百合子の苦しみに寄り添った和尚(さだまさし)のセリフが沁みる…。
百合子の苦しみに寄り添った和尚役のさだまさしは長崎出身で、吉田政美とフォークデュオ「グレープ」として活動中に、今回描かれた精霊流しを題材とした、その名も「精霊流し」という楽曲を作っている。
同曲は自身の従兄が水難事故で亡くなってしまったときの精霊流しの思い出がモチーフになっており、故人を偲ぶ気持ちが伝わってくる歌詞を今一度聴いてみてほしいのだが、さだは「防人の詩」や「キーウから遠く離れて」など戦争を題材とした楽曲を数多く作ってきたことも忘れてはならない。
日露戦争最大の激戦となった二〇三高地の戦いを描いた映画『二百三高地』(1980)の主題歌となった「防人の詩」は、「戦争を賛美している」と批判されたこともあるが、歌詞を深く読み込めば、命の尊さを歌ったものだとわかる。
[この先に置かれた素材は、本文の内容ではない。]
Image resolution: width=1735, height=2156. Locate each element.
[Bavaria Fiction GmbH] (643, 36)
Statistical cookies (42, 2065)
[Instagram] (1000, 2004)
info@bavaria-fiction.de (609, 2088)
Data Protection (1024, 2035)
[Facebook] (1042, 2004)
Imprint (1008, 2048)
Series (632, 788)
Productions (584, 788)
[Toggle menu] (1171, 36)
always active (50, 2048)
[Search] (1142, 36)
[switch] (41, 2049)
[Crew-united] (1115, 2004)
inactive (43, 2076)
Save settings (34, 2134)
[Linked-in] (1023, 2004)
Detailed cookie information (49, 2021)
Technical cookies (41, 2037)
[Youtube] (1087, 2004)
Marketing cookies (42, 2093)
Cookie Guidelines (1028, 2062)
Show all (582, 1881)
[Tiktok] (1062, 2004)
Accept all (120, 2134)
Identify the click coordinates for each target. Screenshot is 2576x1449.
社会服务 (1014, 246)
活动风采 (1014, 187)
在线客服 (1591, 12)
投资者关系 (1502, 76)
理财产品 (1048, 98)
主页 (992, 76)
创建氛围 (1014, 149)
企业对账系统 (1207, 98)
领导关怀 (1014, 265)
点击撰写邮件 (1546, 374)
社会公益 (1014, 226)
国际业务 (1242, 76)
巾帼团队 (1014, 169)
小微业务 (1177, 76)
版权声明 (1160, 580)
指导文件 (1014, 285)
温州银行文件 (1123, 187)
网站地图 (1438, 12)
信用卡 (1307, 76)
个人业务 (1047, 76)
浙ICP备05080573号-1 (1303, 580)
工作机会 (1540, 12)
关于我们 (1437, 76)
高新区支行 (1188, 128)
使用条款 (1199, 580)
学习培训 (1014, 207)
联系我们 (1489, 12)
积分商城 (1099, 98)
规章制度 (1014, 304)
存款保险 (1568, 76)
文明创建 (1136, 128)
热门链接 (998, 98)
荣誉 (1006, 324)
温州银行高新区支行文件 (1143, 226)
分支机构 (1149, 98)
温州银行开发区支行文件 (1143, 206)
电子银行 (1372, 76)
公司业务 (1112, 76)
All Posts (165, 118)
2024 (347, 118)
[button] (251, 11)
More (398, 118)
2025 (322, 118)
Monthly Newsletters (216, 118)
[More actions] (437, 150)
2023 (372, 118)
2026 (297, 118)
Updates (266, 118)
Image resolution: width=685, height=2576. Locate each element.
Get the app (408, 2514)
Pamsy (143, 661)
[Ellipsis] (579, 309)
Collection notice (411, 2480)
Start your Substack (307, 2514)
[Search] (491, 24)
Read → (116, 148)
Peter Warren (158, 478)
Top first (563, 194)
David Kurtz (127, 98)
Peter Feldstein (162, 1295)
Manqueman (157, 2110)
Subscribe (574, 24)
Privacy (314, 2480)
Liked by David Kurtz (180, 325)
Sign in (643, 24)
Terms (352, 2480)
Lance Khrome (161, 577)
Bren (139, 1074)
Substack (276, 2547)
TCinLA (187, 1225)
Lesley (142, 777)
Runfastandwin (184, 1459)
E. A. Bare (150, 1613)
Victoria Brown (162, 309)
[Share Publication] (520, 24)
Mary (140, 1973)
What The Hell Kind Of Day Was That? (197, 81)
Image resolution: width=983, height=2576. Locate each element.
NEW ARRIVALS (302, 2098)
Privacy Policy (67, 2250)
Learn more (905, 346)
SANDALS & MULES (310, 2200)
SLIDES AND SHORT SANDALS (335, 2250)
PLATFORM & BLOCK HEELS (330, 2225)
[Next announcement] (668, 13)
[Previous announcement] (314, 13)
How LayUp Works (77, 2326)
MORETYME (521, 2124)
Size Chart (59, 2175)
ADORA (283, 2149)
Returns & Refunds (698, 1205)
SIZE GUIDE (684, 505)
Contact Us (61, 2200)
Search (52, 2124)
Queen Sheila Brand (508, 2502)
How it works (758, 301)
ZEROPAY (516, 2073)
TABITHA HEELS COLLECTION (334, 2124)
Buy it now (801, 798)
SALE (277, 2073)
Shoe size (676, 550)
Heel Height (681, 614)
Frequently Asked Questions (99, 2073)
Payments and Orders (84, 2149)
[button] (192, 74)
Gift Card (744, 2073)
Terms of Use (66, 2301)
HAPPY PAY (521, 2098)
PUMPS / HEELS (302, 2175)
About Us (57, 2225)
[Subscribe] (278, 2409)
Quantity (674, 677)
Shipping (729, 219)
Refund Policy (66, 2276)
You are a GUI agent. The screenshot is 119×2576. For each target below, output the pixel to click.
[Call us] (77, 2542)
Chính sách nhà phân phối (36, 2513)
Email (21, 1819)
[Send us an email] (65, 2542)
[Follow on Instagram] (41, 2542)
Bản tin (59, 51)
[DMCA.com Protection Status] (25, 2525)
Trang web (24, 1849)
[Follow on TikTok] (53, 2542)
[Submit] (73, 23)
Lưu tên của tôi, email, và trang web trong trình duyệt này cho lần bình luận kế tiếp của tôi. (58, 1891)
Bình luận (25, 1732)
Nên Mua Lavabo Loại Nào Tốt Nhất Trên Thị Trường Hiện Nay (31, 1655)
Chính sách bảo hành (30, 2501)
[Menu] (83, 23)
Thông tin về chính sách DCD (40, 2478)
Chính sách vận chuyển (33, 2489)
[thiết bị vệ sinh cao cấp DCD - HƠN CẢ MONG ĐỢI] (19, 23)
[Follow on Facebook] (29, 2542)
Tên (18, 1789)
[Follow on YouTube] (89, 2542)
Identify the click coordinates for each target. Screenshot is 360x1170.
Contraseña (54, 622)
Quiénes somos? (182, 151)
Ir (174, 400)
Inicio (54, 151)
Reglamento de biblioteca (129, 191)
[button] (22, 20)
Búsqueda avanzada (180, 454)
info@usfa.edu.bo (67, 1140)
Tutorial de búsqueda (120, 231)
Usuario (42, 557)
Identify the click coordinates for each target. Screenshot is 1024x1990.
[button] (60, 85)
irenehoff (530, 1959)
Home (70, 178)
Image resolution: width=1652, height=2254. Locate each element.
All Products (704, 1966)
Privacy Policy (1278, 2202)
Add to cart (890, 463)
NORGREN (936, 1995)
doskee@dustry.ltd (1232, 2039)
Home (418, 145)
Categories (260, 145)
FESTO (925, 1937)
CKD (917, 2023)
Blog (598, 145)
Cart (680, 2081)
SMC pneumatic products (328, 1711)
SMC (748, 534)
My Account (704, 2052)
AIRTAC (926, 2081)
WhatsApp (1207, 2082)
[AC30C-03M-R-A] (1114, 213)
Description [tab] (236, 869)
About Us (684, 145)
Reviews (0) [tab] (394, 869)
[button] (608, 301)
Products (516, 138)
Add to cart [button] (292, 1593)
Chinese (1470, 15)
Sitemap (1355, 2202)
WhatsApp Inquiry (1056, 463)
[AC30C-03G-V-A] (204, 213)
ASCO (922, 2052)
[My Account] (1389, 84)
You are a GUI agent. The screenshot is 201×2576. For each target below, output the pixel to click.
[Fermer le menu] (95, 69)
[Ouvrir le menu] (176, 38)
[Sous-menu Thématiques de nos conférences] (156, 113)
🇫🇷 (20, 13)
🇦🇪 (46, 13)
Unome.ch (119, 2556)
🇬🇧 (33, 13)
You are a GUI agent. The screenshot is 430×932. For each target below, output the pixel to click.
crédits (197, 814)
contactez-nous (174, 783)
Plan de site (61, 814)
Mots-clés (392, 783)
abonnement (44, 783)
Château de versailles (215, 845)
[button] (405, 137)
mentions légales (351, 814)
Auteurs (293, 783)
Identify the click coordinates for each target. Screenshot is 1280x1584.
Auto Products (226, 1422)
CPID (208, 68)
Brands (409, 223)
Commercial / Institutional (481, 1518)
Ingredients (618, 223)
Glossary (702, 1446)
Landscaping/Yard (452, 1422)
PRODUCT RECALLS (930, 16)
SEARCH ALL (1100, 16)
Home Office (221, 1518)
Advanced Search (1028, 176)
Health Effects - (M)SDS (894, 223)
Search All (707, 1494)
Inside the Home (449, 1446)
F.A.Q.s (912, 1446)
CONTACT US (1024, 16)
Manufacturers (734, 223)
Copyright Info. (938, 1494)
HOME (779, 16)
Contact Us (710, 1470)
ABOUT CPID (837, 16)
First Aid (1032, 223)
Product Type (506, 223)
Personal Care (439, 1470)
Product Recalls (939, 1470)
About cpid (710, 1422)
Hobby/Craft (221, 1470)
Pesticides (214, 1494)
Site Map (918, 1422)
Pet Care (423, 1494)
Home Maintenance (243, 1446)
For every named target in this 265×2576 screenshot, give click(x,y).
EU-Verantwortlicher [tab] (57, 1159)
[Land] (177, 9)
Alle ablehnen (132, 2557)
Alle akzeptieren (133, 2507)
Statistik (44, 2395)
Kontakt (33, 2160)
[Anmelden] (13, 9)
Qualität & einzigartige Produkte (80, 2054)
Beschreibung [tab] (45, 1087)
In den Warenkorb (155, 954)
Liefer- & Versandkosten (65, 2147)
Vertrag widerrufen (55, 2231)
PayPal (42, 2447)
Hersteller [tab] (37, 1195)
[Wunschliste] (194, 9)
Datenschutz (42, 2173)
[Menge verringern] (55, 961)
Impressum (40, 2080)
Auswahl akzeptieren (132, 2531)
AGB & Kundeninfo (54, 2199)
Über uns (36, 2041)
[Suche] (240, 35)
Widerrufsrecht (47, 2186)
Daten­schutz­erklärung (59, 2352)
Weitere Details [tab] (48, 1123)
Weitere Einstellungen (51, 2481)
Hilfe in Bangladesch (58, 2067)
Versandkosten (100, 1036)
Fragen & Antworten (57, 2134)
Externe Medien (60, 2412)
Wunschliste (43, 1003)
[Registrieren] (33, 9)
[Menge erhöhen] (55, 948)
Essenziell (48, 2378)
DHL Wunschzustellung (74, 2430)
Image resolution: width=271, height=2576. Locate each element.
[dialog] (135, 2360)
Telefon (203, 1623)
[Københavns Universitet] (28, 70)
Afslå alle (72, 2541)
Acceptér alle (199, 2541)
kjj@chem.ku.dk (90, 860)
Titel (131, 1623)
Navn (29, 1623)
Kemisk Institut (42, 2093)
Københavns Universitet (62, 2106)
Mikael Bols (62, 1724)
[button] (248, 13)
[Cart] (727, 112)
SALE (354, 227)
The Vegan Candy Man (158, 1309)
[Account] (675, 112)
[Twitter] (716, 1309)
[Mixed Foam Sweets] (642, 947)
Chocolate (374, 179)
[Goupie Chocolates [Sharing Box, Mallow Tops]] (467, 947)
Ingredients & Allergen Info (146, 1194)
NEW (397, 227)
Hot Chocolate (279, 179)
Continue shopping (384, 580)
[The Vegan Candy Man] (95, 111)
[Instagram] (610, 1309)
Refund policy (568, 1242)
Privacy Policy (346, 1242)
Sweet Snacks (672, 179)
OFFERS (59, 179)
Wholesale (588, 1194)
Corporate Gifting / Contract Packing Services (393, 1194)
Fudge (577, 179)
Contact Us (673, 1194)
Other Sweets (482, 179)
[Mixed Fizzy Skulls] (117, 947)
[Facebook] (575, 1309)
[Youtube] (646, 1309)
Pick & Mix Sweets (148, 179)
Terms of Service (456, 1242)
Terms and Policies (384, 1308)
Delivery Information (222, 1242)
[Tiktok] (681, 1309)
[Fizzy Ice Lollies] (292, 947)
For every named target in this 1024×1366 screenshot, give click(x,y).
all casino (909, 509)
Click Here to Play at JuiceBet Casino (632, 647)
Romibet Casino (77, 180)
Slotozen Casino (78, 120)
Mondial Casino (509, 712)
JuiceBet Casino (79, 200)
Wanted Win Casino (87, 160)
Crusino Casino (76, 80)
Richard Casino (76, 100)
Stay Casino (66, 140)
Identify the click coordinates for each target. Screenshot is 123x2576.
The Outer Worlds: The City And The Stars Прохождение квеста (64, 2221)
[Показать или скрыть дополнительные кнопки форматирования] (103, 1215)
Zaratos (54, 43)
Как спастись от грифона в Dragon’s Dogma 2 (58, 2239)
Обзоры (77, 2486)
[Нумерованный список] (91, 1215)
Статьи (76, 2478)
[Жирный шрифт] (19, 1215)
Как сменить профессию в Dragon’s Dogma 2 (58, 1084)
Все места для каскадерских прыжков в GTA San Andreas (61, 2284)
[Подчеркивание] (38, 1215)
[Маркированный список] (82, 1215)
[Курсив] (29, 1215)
また、さだは戦争賛美になりかねない映画の主題歌を担当することに当初躊躇ったが、戦争に翻弄された市井の人々の物語と知ってオファーを受けたというのも、よく知られているエピソードだ。
そんなさだから放たれるからこそ、「神も仏も、何もしないとよ。何かするとは人間の業。人を生かすも殺すも人間のすることよ。ごめんね。私たちが、私たち大人たちが、苦しみばつくりだしてしもうたとよ。子供たちに大きな禍根ば、残してしもうた。これはね、ぜーんぶ、私たちの罪よ」という台詞がより胸に沁みる。
すべての行動には必ず理由がある。鉄平を大学に行かせた理由について、和尚に「偉くなれば、騙されないで済む。偉い奴はみんな生きている」と明かした一平(國村隼)。
そこにも戦争を推し進める国に騙され、長男を戦地に送り出して死なせてしまったことへの反省があった。